- [Task prompt]:
Every line of the entries below from the one containing "Center map on current location" to the one containing "Given: Open the Переменные tab", both ends included, must be written out exactly. No other line belongs in the answer.

BEGIN Input records

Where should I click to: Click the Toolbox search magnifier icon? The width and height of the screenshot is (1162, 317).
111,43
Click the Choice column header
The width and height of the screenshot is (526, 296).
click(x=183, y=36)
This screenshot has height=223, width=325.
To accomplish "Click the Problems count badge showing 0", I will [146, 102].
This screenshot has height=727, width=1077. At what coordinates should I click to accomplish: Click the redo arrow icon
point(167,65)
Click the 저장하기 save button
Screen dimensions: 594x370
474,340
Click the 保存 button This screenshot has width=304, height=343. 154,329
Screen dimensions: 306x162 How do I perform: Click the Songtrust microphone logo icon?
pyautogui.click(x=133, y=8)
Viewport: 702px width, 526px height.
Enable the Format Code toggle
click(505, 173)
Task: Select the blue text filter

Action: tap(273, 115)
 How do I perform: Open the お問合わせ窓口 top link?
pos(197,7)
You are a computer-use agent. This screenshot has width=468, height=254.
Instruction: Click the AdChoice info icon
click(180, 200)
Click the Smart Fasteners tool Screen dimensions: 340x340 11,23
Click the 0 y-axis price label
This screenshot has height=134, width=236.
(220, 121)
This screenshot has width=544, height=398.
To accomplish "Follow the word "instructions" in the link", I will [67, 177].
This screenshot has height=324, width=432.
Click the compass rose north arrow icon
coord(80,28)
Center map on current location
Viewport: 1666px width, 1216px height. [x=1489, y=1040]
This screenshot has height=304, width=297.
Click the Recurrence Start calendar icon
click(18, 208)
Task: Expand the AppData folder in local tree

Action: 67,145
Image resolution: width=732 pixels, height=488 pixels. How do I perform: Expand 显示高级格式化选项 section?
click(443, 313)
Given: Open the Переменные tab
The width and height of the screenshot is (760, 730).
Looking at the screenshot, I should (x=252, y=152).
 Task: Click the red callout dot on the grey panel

END Input records

- [Task answer]:
Center map on current location
Viewport: 1666px width, 1216px height. [x=1489, y=1040]
This screenshot has height=304, width=297.
Click the Recurrence Start calendar icon
click(18, 208)
Task: Expand the AppData folder in local tree

Action: 67,145
Image resolution: width=732 pixels, height=488 pixels. How do I perform: Expand 显示高级格式化选项 section?
click(443, 313)
Given: Open the Переменные tab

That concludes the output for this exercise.